During wound repair, fibroblasts move across tissue defects, and cause contraction of the extracellular matrix. Fibroblast motility is initiated when a cell extends a protrusion at its front which attaches to the substratum on which the cell is migrating, followed by a contraction that moves the cell body forward toward the protrusion, and finally the attachments at the cell rear release as the cell moves forward. The ability of fibroblasts to induce contraction of a collagen lattice is related to activation of fibroblast contractile machinery, the ability to transmit the contractile force to the extracellular matrix, and to the remodeling of the matrix. We found that different signaling pathways regulate these processes, suggesting that these two processes are controlled by different intracellular mechanisms.
Fibroblast activation to myofibroblasts is mediated by α-smooth muscle actin, and can be induced by transforming growth factor β. This is one mechanism by which transforming growth factor β can activate the fibroblast contractile machinery [11, 32]. We found that in contrast to transforming growth factor β, β-catenin does not regulate α-smooth muscle actin expression. This finding that is consistent with data from human wound healing. Although α-smooth muscle actin is elevated during the wound healing process, its expression does not vary significantly during the first few weeks of wound repair, a time during which β-catenin level shows substantial variation. Taken together, this suggests that β-catenin mediated tcf-dependent transcription does not directly regulate α-smooth muscle actin expression in fibrobasts.
We found little effect of transforming growth factor β on fibroblast motility. This is in agreement with studies suggesting an inhibitory effect of transforming growth factor β on fibroblast motility [13, 33]. However, transforming growth factor β has also been shown to activate cell motility on certain cell surfaces . This suggests that it has different effects depending on the environment in which the fibroblast resides. In contrast to transforming growth factor β, β-catenin was found to positively regulate cell motility. Our findings are in agreement with developmental data, in which canonical Wnt signaling can regulate cell migration, such as in cardiac progenitors, whose migration is controlled by β-catenin signaling . Cell motility is an integral process in wound repair, as cells need to migrate to cross the tissue defect. This is a complex process, during which a cell extends a protrusion at its front, which in turn attaches to the substratum on which the cell is migrating. This is followed by a contraction that moves the cell body forward toward the protrusion, and finally the attachments at the cell rear release as the cell continues to move forward. Chemotactic agents initiate this cycle, and intracellular processes, such as actomyosin filament contraction, which proposes the cell forward, and the formation of adhesive connections in the front, and release of adhesion in the rear of the cell are responsible for propelling the cell. β-catenin participates in adherens junctions, actin cytoskeleton binding, and transcriptional regulation. Participation in each of these processes could regulate cell migration.
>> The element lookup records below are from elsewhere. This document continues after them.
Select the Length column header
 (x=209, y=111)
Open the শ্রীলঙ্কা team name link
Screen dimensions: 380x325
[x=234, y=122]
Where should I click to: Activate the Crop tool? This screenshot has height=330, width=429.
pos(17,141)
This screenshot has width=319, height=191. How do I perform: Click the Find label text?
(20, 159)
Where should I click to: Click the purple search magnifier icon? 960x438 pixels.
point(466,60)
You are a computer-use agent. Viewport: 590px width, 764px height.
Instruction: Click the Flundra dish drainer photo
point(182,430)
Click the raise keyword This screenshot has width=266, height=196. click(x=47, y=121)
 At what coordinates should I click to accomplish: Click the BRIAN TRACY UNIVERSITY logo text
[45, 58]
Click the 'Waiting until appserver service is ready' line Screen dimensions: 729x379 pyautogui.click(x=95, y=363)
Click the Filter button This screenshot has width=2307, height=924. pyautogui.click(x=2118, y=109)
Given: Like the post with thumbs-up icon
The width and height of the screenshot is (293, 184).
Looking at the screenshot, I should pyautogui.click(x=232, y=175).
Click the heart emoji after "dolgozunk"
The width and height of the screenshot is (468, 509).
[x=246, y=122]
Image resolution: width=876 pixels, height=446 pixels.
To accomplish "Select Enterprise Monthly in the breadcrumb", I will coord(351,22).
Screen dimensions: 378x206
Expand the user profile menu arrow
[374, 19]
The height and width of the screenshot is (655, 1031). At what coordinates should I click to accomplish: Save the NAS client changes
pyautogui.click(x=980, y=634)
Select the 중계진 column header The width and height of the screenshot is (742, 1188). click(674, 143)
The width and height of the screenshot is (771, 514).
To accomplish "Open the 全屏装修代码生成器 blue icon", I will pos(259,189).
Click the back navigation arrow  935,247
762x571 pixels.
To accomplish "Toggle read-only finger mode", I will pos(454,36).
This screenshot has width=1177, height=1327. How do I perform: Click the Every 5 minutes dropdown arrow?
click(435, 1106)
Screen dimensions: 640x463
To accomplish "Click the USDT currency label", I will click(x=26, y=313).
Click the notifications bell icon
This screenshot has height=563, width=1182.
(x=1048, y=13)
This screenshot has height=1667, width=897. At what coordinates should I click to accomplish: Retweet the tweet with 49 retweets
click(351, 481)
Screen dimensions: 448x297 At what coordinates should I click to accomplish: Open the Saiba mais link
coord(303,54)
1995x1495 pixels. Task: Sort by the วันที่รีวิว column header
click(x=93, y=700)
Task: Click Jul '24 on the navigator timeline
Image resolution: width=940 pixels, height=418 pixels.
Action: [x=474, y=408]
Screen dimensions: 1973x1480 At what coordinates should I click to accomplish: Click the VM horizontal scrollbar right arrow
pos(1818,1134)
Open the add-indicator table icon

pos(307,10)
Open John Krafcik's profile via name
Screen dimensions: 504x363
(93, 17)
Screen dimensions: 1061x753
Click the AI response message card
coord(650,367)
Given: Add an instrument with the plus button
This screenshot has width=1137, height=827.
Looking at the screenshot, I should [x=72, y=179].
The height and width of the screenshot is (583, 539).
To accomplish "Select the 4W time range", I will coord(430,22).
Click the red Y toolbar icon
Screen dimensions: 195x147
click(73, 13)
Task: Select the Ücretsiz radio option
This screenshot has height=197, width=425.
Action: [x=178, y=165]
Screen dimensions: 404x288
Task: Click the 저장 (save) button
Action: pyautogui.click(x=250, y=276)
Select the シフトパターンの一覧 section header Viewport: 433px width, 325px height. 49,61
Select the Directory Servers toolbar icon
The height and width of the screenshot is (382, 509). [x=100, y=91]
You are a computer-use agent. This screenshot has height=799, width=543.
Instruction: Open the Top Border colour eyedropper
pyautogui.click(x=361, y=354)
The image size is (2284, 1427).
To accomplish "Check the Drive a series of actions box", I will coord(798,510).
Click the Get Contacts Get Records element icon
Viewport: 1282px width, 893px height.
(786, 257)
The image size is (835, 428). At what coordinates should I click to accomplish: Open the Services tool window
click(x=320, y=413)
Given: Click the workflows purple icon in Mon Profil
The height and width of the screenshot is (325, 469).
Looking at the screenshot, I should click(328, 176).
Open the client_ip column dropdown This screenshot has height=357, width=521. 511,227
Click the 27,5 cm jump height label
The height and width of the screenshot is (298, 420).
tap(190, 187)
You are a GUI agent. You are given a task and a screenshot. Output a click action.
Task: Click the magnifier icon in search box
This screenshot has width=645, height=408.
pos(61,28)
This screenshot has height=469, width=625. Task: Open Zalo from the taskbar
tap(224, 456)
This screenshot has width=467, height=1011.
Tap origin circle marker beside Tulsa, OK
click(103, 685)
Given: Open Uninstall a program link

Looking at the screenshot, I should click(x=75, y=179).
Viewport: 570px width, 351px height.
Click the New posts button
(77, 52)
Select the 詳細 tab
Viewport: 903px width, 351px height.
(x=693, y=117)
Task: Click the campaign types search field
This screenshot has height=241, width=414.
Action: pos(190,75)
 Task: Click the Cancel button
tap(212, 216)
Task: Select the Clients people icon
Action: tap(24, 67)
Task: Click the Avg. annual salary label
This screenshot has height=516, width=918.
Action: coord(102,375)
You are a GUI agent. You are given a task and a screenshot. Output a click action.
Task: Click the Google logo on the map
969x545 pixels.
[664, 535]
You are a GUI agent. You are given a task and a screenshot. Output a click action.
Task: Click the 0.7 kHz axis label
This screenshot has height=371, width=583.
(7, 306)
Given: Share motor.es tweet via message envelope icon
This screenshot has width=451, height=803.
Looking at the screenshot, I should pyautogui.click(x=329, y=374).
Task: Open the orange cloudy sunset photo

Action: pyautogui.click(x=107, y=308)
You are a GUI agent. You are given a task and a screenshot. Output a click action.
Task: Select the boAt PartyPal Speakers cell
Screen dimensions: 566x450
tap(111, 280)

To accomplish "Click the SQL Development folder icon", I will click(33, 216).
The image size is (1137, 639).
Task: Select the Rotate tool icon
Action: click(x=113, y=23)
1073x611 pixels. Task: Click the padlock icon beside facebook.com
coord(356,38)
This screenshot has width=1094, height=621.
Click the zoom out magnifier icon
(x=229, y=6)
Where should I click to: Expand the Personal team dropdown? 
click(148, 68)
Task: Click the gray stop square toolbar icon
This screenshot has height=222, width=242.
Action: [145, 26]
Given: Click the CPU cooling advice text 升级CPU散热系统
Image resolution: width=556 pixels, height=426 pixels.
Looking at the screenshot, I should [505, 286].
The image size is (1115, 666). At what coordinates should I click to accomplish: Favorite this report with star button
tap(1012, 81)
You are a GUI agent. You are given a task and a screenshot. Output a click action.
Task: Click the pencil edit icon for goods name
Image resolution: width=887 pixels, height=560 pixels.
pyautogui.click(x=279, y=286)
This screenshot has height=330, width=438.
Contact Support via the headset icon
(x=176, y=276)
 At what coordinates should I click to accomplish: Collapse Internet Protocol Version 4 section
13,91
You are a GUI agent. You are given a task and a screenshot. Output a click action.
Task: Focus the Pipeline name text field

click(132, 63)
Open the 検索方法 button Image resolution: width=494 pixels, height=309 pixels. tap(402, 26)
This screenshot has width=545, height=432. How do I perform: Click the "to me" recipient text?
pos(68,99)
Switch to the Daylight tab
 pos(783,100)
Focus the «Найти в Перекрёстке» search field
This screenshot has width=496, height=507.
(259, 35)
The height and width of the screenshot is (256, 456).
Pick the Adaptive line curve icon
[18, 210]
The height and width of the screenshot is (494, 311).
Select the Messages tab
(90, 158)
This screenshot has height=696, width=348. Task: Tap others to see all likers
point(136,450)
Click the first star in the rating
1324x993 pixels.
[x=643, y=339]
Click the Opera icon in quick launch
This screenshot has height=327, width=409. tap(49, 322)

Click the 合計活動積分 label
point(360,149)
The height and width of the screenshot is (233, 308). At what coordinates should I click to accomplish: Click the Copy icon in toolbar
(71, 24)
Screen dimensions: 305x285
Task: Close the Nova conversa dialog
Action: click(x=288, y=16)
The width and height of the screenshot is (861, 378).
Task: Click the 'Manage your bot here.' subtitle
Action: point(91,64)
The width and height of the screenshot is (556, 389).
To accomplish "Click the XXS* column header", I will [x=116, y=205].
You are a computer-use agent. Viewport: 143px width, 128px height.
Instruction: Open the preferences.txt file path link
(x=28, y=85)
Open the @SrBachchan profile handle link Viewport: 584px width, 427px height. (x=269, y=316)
During wound repair, numerous factors contribute to wound size including the number of cells present (a function of cell proliferation and migration) and the behavior of the cells within the extracellular matrix. Activation of number of signaling pathways, such as through transforming growth factor β and β-catenin, cause a larger wound size. Our data, in concert with data from previous studies, suggests that these two signaling pathways activate different cellular processes to produce a larger wound size. Both transforming growth factor β and β-catenin positively regulate fibroblast proliferation, suggesting that this is a common cellular process in the generation of a hypertrophic wound. In contrast β-catenin has a dominant role regulates cell motility while transforming growth factor β has a dominant role regulating lattice contraction. Such data likely has important implications in therapeutic approaches to hyperplasic wound healing, as the modulation of a multiple involved signaling pathways may be required.